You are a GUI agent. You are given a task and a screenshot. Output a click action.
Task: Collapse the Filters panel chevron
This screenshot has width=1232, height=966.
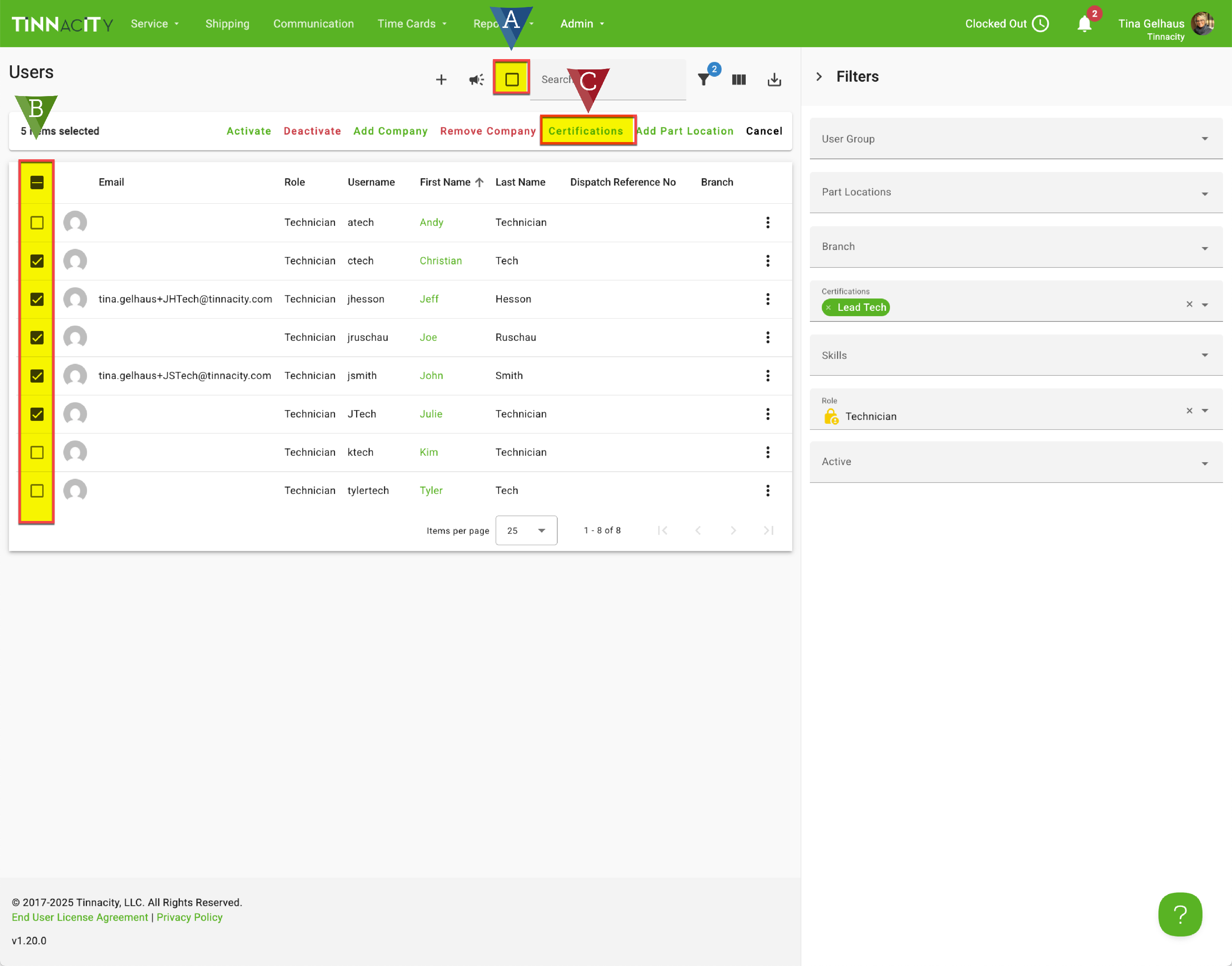point(818,77)
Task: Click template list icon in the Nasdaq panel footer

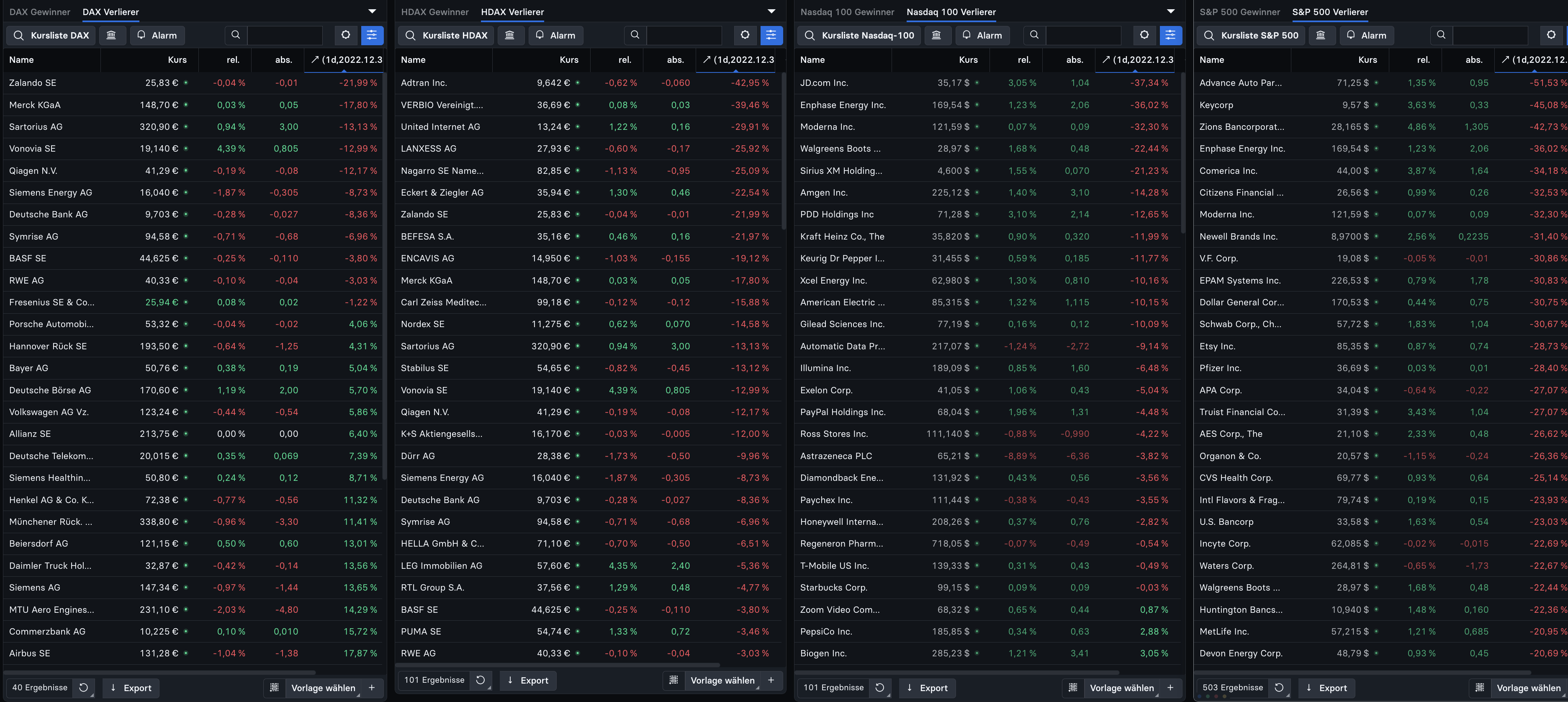Action: coord(1073,687)
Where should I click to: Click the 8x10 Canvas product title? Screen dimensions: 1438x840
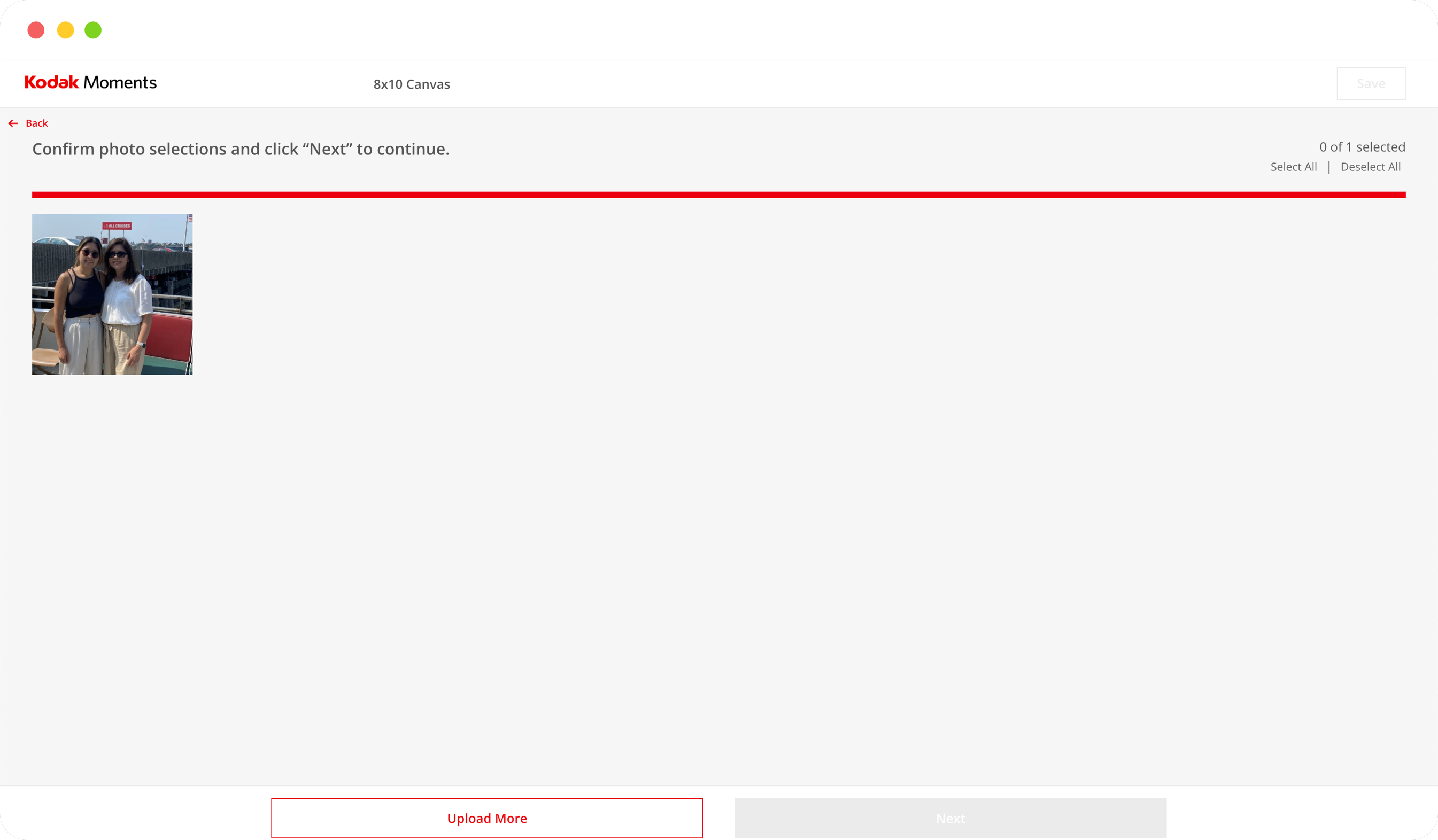point(412,84)
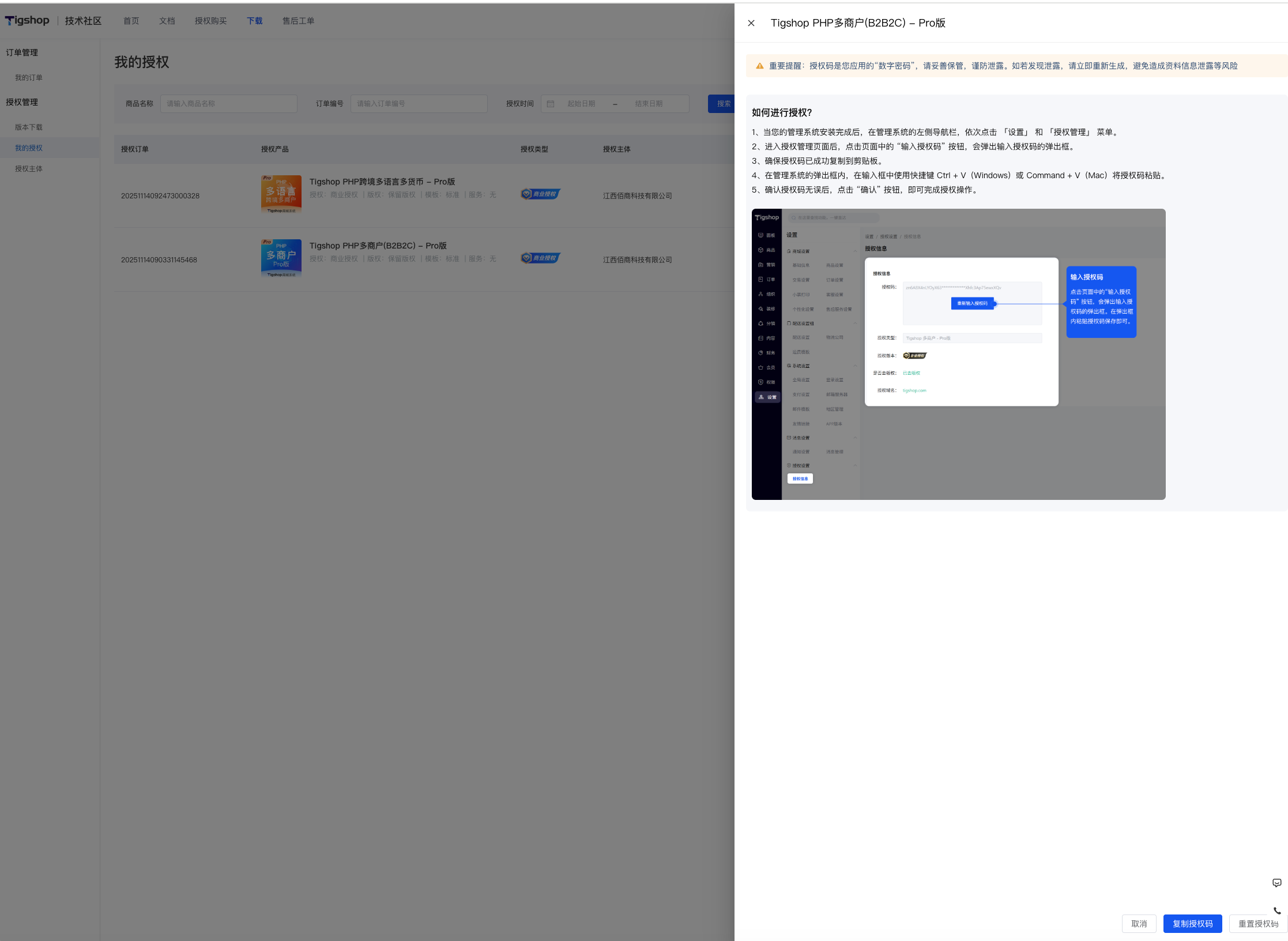Viewport: 1288px width, 941px height.
Task: Open the authorization tutorial screenshot image
Action: [x=958, y=354]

+--

Exercise => Print each record exactly as it stands, omitting the pictures.

Answer to this exercise =>
You are a GUI agent. You are given a task and a screenshot. Output a click action.
Task: Collapse the Filters panel chevron
This screenshot has width=1232, height=966.
point(818,77)
Task: Click template list icon in the Nasdaq panel footer

Action: coord(1073,687)
Where should I click to: Click the 8x10 Canvas product title? Screen dimensions: 1438x840
point(412,84)
Viewport: 1288px width, 941px height.
Task: Open the authorization tutorial screenshot image
Action: [x=958, y=354]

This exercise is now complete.